SUPPLIED MATERIAL:
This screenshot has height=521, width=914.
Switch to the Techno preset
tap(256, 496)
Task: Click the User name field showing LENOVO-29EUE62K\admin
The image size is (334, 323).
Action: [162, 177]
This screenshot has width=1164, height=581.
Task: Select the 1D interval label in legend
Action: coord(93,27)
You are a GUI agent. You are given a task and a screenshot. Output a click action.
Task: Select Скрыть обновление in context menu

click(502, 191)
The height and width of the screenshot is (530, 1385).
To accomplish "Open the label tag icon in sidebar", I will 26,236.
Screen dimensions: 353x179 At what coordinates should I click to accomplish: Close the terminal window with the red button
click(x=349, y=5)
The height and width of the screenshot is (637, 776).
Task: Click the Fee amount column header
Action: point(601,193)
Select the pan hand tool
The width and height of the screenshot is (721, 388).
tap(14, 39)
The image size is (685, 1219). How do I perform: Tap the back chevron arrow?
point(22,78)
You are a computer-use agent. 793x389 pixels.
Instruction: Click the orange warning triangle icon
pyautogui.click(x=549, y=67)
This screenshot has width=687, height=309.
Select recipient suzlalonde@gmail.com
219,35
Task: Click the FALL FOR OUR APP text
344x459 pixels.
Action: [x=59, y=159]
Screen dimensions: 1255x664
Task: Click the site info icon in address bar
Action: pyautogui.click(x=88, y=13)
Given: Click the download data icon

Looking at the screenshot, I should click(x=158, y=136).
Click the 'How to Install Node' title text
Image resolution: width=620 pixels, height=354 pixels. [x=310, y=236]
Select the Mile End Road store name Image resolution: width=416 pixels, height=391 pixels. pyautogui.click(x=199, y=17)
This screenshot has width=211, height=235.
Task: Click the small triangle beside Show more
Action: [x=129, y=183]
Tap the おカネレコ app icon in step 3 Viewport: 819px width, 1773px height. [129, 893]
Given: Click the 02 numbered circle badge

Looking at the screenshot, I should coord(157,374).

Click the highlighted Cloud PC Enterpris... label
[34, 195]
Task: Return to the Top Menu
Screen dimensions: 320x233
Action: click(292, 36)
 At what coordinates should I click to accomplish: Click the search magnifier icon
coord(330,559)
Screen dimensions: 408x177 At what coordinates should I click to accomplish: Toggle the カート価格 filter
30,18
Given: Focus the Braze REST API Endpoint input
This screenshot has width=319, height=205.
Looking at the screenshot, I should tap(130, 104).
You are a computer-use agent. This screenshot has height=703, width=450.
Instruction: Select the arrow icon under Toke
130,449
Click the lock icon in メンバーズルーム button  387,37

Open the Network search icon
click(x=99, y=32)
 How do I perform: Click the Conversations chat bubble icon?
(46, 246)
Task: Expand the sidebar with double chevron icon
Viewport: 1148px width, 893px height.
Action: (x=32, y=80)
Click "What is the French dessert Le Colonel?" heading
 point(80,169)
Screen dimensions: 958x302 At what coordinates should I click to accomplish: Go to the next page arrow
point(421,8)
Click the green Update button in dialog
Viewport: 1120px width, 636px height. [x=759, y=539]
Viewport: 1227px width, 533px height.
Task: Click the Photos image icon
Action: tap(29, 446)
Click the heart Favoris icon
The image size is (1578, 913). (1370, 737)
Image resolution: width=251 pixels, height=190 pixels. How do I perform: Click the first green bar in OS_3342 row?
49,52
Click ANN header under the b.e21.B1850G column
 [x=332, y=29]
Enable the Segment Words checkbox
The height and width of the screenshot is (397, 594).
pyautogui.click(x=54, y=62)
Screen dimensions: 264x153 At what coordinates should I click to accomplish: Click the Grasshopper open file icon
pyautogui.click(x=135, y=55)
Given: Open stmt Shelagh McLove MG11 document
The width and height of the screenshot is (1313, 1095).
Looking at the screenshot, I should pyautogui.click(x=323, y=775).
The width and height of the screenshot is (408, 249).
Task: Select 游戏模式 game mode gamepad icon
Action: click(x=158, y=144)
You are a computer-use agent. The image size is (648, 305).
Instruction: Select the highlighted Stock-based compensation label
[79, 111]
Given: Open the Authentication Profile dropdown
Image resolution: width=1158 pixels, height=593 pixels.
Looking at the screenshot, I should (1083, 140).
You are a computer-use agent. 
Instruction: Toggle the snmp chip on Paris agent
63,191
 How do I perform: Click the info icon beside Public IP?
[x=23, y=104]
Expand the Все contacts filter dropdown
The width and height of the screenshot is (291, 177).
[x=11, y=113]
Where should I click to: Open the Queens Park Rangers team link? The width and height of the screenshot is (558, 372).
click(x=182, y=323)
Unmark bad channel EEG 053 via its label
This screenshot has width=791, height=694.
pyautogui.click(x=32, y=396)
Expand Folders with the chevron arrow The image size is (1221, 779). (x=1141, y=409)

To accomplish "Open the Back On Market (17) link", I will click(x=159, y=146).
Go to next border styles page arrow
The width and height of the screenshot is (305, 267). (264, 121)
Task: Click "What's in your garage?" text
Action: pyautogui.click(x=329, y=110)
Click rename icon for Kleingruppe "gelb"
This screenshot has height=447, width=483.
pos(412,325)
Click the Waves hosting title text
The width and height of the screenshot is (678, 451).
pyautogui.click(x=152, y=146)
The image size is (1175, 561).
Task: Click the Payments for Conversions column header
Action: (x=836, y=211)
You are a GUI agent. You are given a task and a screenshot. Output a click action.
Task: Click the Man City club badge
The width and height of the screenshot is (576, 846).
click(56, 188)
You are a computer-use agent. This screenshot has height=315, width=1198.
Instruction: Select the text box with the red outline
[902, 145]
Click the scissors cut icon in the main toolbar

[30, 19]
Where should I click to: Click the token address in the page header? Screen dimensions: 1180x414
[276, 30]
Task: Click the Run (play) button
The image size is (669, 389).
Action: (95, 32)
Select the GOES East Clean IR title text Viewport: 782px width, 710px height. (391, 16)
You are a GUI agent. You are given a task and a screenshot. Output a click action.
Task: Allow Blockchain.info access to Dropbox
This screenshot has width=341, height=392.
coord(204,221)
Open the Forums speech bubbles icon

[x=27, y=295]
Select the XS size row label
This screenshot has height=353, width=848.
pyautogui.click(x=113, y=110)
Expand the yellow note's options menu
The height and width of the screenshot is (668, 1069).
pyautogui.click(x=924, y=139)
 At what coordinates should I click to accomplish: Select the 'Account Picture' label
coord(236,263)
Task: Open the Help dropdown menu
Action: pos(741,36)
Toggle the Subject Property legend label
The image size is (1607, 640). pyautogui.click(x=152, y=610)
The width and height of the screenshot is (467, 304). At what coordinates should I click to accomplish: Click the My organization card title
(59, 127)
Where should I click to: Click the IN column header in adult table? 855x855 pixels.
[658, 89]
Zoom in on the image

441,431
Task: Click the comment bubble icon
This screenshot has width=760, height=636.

YOUR GOAL:
Using the listing above, locate the lines that hold "Expand" and copy each one.

WRITTEN SOLUTION:
Task: Expand the sidebar with double chevron icon
Expand the Все contacts filter dropdown
Expand Folders with the chevron arrow The image size is (1221, 779). (x=1141, y=409)
Expand the yellow note's options menu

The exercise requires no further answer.